• ЗАДАНИЕ: Повторите слово в слово отрывок из текста о плацдарме у Шведта: он начинается со слов «Происходившему на плацдарме» и заканчивается словами «бы получить подкрепление.».

• ТЕКСТ:
= = = = =

Происходившему на плацдарме возле Шведта рейхсмаршал Геринг уделял особое внимание, ведь его представительское имение в Каринхалле находилось немного западнее. Ежедневно в два часа ночи оттуда поступал последний звонок по уточнению обстановки. Однажды по его поручению меня даже спросили, нет ли у меня каких-нибудь пожеланий. Тогда я ответил, что неплохо было бы получить подкрепление.
Уже на следующий день к нам прибыл недавно переоснащенный батальон из дивизии «Герман Геринг»
[290], сплошь состоявший из молодых и крепких парней. Командовал батальоном награжденный Рыцарским крестом с дубовыми листьями майор, который сразу же попросил выделить ему самостоятельный участок фронта. Когда же я поинтересовался насчет его фронтового опыта в качестве пехотного офицера, то выяснилось, что до недавнего времени он являлся летчиком-истребителем. Оказалось также, что большинство его солдат в пехоте никогда ранее не служило. Поэтому использовать батальон так, как хотел его командир, с моей стороны было бы преступлением. Несмотря на протесты майора, я разделил батальон на небольшие группы, которые придал своим лучшим частям в качестве усиления. Когда через две недели батальон снова отозвали, то этот летный офицер был мне благодарен — его солдаты не понесли больших потерь и за короткий срок приобрели практический опыт. В результате батальон превратился во вполне пригодное для фронта воинское подразделение.
Буквально с каждым днем бои становились все ожесточеннее и ожесточеннее — русские продолжали атаковать нас в одних и тех же местах. К тому же промозглая влажная и холодная погода предъявляла серьезные требования к физическим возможностям солдат оказывать сопротивление. Тем не менее, несмотря на то что мы пополнили свои подразделения людьми, отбившимися от своих частей и буквально скитавшимися по полям и лесам, за все время, к моему удивлению, было отмечено не более семи случаев дезертирства. Думается, не стоит говорить, что такие солдаты были отданы под дивизионный военно-полевой суд. Насколько я помню, четверых из них приговорили к смертной казни, и после утверждения корпусом приговор был приведен в исполнение. Не наблюдалось также и ослабления воинской дисциплины. Наоборот, по мнению бывалых командиров, подразделения сражались настолько хорошо, что складывалось впечатление, будто бой вела дивизия, спаянная многомесячным пребыванием на фронте.

= = = = =

• ИСХОДНЫЕ МАТЕРИАЛЫ:
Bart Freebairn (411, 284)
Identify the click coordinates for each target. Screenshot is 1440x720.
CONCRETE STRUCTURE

= = = = =

• ОТВЕТ К ЗАДАНИЮ:
Происходившему на плацдарме возле Шведта рейхсмаршал Геринг уделял особое внимание, ведь его представительское имение в Каринхалле находилось немного западнее. Ежедневно в два часа ночи оттуда поступал последний звонок по уточнению обстановки. Однажды по его поручению меня даже спросили, нет ли у меня каких-нибудь пожеланий. Тогда я ответил, что неплохо было бы получить подкрепление.